Editorial

«Form follows Function»: Auch für E-Government!


Artikel erschienen in Swiss IT Magazine 2005/07

     

Vor Jahrzehnten haben die Industriedesigner erkannt, dass ihre Produkte primär praktisch und nützlich sein müssen. Die gute Form ist dann daraus abzuleiten: Stühle zum Sitzen, Lampen zum Leuchten, Autos zum Fahren. Leider wird dieses Prinzip in der Informatik noch längst nicht überall befolgt. Beispiel «E-Government».
So titelt Beat Hochuli in der Ausgabe 5/2005 von InfoWeek seinen Leitartikel «Wir haben kein E-Government!». Sein Bericht über Gemeinde-Informatiklösungen an den Berner Technologietagen 2005 bestätigt die bekannte Tatsache, dass wir in der Schweiz für 2800 Gemeinden in 26 Kantonen eine Vielzahl von Informatiklösungen entwickeln, einsetzen und anschliessend auch warten. Beat Hochuli aber wünscht sich «eine für alle Bürger benutzerfreundliche und einheitliche Behördenplattform mit möglichst breitem Funktionsumfang». Auf der gleichen Seite der Ausgabe 5 fragt Jürg Römer, Informatikstratege des Bundes: «E-Government – läutet das Totenglöcklein des Föderalismus?» Amr Huber, der Verantwortliche für die Behördenplattform www.ch.ch
, möchte diese zwar redimensionieren, aber dennoch als «System für alle» weiterführen.





Als Ideal für das E-Government in der Schweiz wird hier offenbar ein einheitliches, zentral geführtes Informatiksystem verstanden. Aber kann eine solch einheitliche Lösung der nun mal föderalistisch aufgebauten öffentlichen Verwaltung der Schweiz überhaupt gerecht werden? Womöglich gar besser als die heutige Vielfalt? Da höre ich schon das Gegenargument: Nicht aus Sicht der Verwaltungen sei das Einheitssystem zu fordern, sondern aus Sicht der Bürgerschaft als Nutzer und Steuerzahler, die diesen Wildwuchs nicht verstehe.

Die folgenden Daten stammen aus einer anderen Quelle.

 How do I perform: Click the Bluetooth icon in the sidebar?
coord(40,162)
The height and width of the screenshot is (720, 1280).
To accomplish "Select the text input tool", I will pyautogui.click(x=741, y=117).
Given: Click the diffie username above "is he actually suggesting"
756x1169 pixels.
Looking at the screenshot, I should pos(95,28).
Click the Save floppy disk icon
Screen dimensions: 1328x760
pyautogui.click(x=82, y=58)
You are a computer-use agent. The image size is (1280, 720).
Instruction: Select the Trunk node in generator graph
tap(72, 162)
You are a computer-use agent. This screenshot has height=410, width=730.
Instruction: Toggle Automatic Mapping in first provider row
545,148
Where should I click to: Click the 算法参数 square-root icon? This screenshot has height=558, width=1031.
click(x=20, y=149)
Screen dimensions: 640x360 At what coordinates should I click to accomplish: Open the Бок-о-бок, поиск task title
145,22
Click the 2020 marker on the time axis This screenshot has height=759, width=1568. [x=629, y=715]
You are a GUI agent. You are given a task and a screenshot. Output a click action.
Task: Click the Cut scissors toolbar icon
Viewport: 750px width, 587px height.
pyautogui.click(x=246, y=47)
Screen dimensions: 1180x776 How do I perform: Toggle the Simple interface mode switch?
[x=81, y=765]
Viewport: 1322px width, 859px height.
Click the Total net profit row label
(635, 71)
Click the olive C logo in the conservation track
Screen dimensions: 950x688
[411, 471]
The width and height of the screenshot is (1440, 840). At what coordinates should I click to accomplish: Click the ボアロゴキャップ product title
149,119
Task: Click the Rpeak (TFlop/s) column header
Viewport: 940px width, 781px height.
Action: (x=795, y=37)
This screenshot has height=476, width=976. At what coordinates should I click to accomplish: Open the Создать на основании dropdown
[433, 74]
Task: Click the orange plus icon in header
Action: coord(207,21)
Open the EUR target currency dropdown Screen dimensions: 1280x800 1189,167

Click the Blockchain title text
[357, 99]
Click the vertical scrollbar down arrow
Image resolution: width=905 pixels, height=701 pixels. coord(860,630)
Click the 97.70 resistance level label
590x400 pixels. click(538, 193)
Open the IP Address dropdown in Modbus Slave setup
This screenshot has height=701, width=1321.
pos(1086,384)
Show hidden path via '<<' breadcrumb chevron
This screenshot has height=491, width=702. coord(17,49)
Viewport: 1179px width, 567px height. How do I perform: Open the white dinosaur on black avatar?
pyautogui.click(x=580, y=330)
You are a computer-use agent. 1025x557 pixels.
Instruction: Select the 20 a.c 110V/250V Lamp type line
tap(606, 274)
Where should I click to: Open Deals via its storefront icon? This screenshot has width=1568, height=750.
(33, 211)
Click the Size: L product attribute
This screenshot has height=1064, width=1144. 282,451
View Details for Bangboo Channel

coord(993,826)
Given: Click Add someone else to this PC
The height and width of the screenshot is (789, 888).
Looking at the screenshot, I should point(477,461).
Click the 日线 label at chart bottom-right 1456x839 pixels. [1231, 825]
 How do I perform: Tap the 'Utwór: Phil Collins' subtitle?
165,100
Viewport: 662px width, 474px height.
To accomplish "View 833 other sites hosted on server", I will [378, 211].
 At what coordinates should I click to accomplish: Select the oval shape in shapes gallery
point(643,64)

Interessanterweise nennt die gleiche Seite von InfoWeek 5/2005 auch Wünsche der Bürgerschaft gegenüber dem E-Government: «Information einholen» (66%), Steuererklärung ausfüllen (32%), elektronisch stimmen und wählen (67%), online An- und Abmelden beim Zügeln (75%). Schön! Information einholen läuft inzwischen bereits vielerorts bestens über das WWW und braucht kein zentrales System. Steuererklärungen sind bereits heute die bei weitem wichtigste Informatikanwendung, bei der Bürger selbst Daten eingeben, allerdings gemäss
26 kantonalen Steuergesetzen. Problematischer sind die beiden nächsten Wünsche. Die elektronische Stimmabgabe ist (noch) nicht konkurrenzfähig mit der heutigen Briefwahl (Zeitaufwand für Stimmende, Zuverlässigkeit, Nachprüfbarkeit usw.) Und das online An- und Abmelden beim Zügeln? Dieses scheiterte bisher nicht an der Informatik, sondern am Fehlen geregelter Datenflüsse zwischen den Gemeinden, u.a. auch wegen falsch verstandenem Datenschutz.





Soeben kam die erfreuliche Meldung aus Bern, dass der Bund auf sein zentralistisches Projekt «Guichet virtuel» verzichtet. Effektives
E-Government braucht nämlich in der föderalistischen Schweiz keine Einheits-Informatiksysteme, sondern nur eine bessere Zusammenarbeit der föderalistisch eingesetzten Systeme sowie klare Regeln für die Datenweitergabe und die gemeinsame Datennutzung. Ein recht verstandener Datenschutz für Personendaten muss darunter keineswegs leiden.